Infine vi è una dimensione
estatica per la quale, come dice il Trattato dell’Unità di Ibn
‘Arabî a proposito dell’essere reale: «Vede la Sua esistenza attraverso la
Sua esistenza».
Trattandosi dei Fedeli d’Amore,
se si può affermare che non seguono la via mistica, si iscrivono
sicuramente in una o nell’altra di queste due ultime dimensioni. Ma solo
un fedele d’amore potrebbe dirimere la questione.

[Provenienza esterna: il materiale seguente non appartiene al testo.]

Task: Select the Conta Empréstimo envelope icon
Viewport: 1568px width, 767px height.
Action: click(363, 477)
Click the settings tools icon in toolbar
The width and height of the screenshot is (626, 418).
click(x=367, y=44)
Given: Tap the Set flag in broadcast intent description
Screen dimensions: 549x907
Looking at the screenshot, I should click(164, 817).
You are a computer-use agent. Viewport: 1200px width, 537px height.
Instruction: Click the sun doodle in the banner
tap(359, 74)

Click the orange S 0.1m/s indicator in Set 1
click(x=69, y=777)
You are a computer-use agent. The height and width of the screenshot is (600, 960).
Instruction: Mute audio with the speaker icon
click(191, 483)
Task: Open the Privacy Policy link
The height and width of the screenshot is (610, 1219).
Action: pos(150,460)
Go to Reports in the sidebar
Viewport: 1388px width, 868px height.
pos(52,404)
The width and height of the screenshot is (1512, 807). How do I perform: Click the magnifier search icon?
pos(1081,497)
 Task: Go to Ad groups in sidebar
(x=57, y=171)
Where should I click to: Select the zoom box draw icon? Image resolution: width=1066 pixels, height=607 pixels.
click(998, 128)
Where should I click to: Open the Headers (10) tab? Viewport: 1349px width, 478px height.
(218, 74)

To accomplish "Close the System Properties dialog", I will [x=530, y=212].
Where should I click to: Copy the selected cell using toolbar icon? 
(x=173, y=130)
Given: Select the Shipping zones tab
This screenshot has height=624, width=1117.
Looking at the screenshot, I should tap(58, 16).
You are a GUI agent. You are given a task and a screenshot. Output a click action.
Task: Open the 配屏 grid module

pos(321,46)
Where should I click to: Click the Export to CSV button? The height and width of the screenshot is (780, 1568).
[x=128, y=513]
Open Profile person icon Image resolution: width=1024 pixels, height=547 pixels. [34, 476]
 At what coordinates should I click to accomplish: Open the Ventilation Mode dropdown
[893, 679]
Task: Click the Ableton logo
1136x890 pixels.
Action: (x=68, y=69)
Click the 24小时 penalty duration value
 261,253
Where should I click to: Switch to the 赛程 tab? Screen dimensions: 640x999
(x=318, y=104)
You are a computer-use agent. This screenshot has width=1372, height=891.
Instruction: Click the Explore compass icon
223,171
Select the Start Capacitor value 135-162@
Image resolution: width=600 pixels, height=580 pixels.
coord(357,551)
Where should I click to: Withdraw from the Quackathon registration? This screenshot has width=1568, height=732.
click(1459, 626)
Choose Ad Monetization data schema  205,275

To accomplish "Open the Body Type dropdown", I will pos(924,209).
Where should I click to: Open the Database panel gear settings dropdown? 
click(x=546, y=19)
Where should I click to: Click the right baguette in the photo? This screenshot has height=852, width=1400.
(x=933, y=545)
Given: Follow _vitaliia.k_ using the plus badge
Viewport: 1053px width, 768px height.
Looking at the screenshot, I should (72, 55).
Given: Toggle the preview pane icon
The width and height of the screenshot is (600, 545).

Si resterà allora
modestamente a una certezza, cioè che nell’Ordine della Fedeltà d’Amore è
proprio il soggetto dell’esperienza che possiede la qualità maschile:
«Fintanto che l’anima gioca il
ruolo della donna come «fidanzata» dello sposo celeste, in tutta questa
letteratura (…), nella leggenda e nel mito, i ruoli si invertono, perché è
il soggetto dell’esperienza che possiede la qualità maschile».
È la ragione per cui
l’esperienza dei Fedeli d’Amore non può essere di tipo mistico ed è senza
dubbio un’esperienza teosofica, nel modo in cui ne parla la Cabala
«teosofica», per distinguerla dalla Cabala «estatica». Ora, la Cabala
«teosofica», ispirata dallo Zohar, è detta discendente,
perché tende ad un’unificazione dell’uomo e della «Presenza divina», la
Shekhinà, all’immagine dell’unione del Santo, sia Egli Benedetto, e della
Shekhinà.
L’uomo
→
Shekhinà
→
Dio
D’altra parte «tocca all’uomo
di essere «maschio e femmina», sempre, affinché la sua fede possa restare
inalterata e la Presenza divina [la Shekhinà] non lo abbandoni mai.
Potresti chiedere: che ne è dell’uomo che parte per un viaggio e che,
lontano dalla sua donna, cessa di essere «maschio e femmina»? Quest’uomo,
prima di mettersi in cammino, mentre è ancora «maschio e femmina», deve
pregare Dio perché mandi su di lui la Presenza del suo Maestro. Quando ha
pregato e reso grazie, mentre riposa su di lui la Presenza divina, allora
può partire perché, grazie alla sua unione con la Presenza divina, è
adesso maschio e femmina anche in campagna così come lo era in città».
La sposa
→
Lo sposo
→
Shekhinà
L’esempio dello Zohar ci
porta quindi a pensare che l’esperienza della Fedeltà d’Amore è proprio
un’esperienza «teosofica»:
«Due non lo sono più, ma Enrico
e Matilde / Sono uno unito all’altra in una stessa immagine», scrive
Novalis nell’Enrico di Ofterdingen.
Comunque nulla lascia supporre
che ciò si limiti all’esperienza delle teofanie formali e che il
fedele d’amore, cioè l’adepto della Fedeltà amorosa che ha raggiunto
l’Oriente dell’anima, non possa conoscere un’esperienza del tipo delle
teofanie informali. È proprio il contrario che ci insegna
l’esempio, questa volta, di Ibn ‘Arabî nelle Illuminazioni della Mecca.